After that, there was nothing to do but to wait for Symonds to call. Joe and Rachel sat by the gas fire. She wore a dressing gown, luxuriating in the feel of silk on her bare skin after what felt like hours of imprisonment in the armour.
‘I wasn’t fair to you in the restaurant,’ she said, looking at the flames. ‘I asked you to tell me about what happened, and you did. I’m sorry I got angry.’
‘I understand. You didn’t know what I was.’
‘I know what you are, Joe. You don’t have to be anything else.’
‘I watched your expression change, when you understood, when—’
‘Look at me,’ Rachel said. ‘I slept with Roger Hollis.’
Joe’s face screwed up in a rugby-scrum grimace. ‘Rachel,’ he whispered.
‘I had to do something that would make me feel guilty, to hide my thoughts from Bloom.’ She realised how crazy it sounded. ‘And so I did it, without thinking, without hesitation. A few weeks ago, I kissed a Soviet defector to keep his face from the press.
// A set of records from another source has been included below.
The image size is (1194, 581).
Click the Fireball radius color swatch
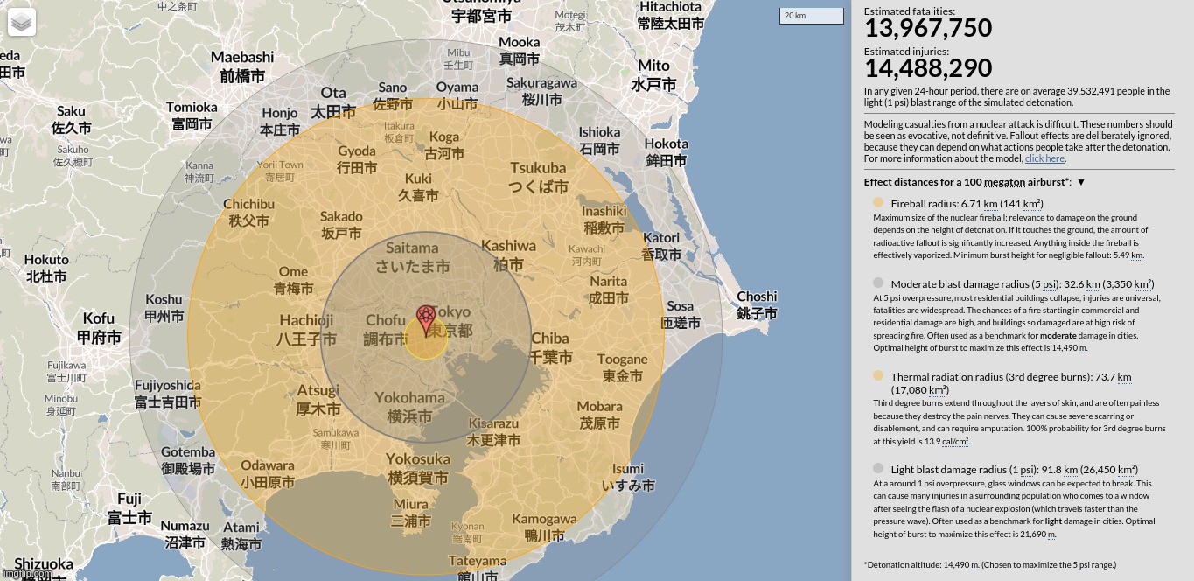[x=878, y=203]
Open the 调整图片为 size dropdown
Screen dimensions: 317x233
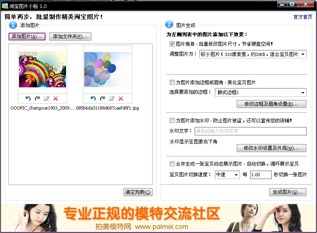click(253, 54)
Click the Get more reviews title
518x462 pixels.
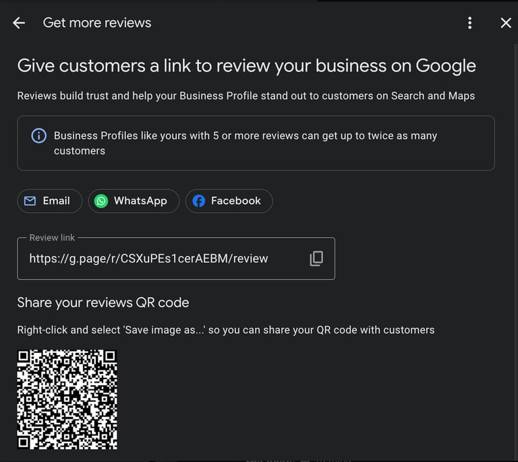coord(97,23)
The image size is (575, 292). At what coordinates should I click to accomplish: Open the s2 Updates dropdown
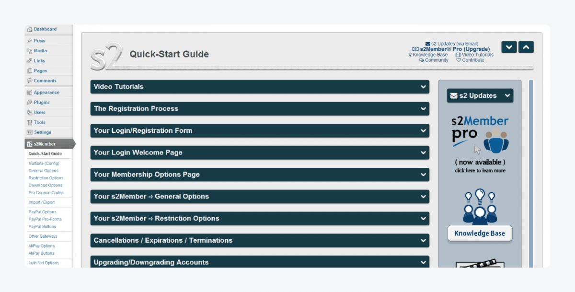pyautogui.click(x=479, y=95)
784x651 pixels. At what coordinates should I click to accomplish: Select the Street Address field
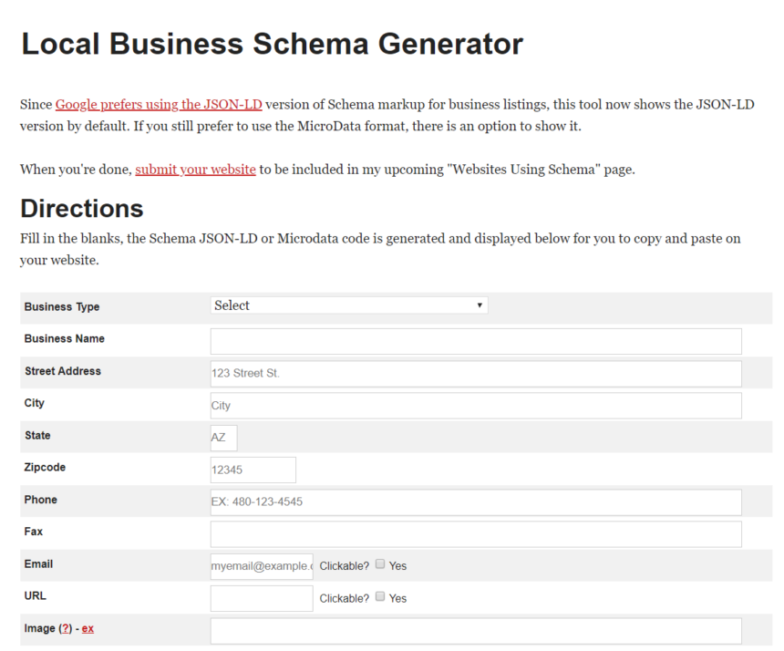pyautogui.click(x=474, y=373)
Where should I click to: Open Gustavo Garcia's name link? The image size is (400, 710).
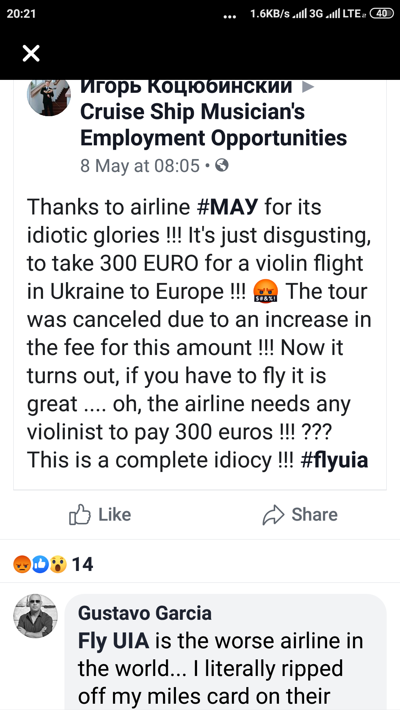145,613
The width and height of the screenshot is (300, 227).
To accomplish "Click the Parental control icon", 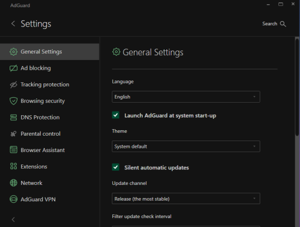I will (x=13, y=134).
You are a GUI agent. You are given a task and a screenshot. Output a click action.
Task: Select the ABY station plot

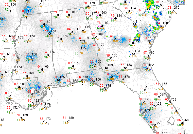click(x=112, y=58)
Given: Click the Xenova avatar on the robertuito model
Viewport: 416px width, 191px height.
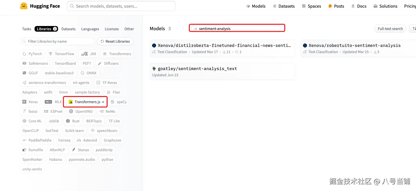Looking at the screenshot, I should [x=305, y=45].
I nearly got shot, too. I stole documents from the Registry to win Bloom’s trust. The Soviets have them now. You did not have a choice in the war, Joe, but I did, with all those things. Does that not make me the bigger monster?
‘I thought about what you said the other night, how you can’t live without the war. Well, the Service has been like that for me, even before the baby. It wasn’t about fighting the Russians or finding out about Grabber plots. I wanted to show that I was just as good as everybody else.
‘But you know what? In the end, the reason I am still trying is not because I failed, not because of the Service, but to keep you safe. After that, I am done.’
‘Rachel—’
‘Don’t say anything. I just want you to stay here for one night, before you leave. And come back alive.’
He kneeled in front of her, took her hand in his and kissed it. She bent over and pressed her forehead against Joe’s. She wished she could transfer her thoughts through his skull, as spirits did in the aether.
But maybe she already had.
Finally, Joe spoke. ‘Did you know that not even the Queen has been in the Alba?’
‘Would you have preferred it if I had been the Queen?’
Joe smiled. ‘No. No, I wouldn’t.’
‘I say, Captain White.’ His eyes were green and flecked with gold. ‘That is very unpatriotic of you.’
She took his hand, placed it on her breast and kissed him.
At that moment, her ectophone rattled.
‘Oh, hell,’ Rachel muttered and picked it up.
IT’S DONE, the rotors said.
‘I’m sorry, Joe. I have to go. One last time, I promise.’
‘No,’ Joe said. ‘Whatever it is that you are going to do, I’m coming with you.’